These tools will no longer be maintained as of December 31, 2024. Archived website can be found here. PubMed4Hh GitHub repository can be found here. Contact NLM Customer Service if you have questions.


PUBMED FOR HANDHELDS

Search MEDLINE/PubMed


  • Title: Involuted intraosseous lipoma of the sacrum showing high signal intensity on T1-weighted magnetic resonance imaging (MRI).
    Author: Kamekura S, Nakamura K, Oda H, Inokuchi K, Iijima T, Ishida T.
    Journal: J Orthop Sci; 2001; 6(2):183-6. PubMed ID: 11484106.
    Abstract:
    Involuted intraosseous lipoma with extensive fat necrosis resulting in cyst formation (Milgram stage III) is distinguishable from lesions without necrosis (stage I) or lesions with focal fat necrosis (stage II), based on differences in signal intensity on magnetic resonance imaging (MRI).
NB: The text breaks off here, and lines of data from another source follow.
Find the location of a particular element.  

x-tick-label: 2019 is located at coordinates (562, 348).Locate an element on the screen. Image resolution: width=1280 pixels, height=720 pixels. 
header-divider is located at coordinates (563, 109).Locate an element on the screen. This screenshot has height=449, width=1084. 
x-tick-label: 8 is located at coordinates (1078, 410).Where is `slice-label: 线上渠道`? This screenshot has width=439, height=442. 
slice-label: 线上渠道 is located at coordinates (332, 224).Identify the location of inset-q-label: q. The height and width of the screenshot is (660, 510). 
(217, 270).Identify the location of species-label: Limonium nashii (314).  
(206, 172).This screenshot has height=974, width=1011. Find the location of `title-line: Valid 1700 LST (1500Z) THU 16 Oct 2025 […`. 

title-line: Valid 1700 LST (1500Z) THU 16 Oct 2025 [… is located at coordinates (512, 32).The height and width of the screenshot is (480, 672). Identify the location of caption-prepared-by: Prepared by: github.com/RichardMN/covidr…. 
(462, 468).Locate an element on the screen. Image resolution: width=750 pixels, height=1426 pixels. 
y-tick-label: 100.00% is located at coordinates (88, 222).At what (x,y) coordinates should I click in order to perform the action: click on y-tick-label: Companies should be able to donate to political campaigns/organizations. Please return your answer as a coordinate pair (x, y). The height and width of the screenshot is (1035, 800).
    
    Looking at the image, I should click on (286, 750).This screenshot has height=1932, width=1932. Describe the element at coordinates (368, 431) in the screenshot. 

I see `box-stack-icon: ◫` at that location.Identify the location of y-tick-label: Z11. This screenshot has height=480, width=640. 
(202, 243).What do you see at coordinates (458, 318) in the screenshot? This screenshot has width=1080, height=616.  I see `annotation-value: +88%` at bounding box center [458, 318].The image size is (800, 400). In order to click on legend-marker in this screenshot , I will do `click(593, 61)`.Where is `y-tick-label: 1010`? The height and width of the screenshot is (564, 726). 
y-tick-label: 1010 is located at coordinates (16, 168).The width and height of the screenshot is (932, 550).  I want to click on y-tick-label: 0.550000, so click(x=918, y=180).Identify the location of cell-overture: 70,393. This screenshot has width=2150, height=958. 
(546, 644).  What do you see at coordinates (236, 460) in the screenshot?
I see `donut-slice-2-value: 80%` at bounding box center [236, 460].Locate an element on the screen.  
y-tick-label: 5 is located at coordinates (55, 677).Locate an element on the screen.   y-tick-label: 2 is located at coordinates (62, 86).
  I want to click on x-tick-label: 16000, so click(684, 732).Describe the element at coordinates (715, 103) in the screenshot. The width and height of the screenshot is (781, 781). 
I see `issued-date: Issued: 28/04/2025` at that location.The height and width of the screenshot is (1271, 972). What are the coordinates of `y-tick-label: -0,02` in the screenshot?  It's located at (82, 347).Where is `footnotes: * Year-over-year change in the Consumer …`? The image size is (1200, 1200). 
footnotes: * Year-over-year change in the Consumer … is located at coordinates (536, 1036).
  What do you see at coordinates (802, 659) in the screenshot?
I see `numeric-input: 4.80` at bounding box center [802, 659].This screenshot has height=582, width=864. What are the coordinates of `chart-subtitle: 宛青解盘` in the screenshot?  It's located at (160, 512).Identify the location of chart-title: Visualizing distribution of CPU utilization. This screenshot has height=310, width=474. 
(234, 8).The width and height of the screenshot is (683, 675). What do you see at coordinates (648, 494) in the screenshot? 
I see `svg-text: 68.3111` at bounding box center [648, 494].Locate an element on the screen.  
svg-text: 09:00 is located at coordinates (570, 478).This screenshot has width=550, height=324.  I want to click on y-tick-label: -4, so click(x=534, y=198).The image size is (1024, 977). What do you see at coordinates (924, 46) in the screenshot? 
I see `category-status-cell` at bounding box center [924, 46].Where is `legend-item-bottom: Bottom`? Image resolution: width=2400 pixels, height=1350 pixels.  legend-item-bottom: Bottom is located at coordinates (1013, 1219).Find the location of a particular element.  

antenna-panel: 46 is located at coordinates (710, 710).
Fat tissue has a high signal intensity on both T1- and T2-weighted MR images, whereas the extensive fat necrosis that results in cyst formation shows high signal intensity on T2-weighted images and low intensity on T1-weighted images. We report a patient in whom an intraosseous lipoma with high signal intensity on both T1- and T2-weighted MRI was found to be extensively involuted on histopathologic examination. Intraosseous lipoma appears to undergo spontaneous involution. In some patients, therefore, surgical excision may not be necessary. A correct preoperative diagnosis should reduce the necessity for a biopsy or surgery. Although lesions classified as stage I or II are easily identified by MRI, those of stage III are difficult to diagnose preoperatively by this method.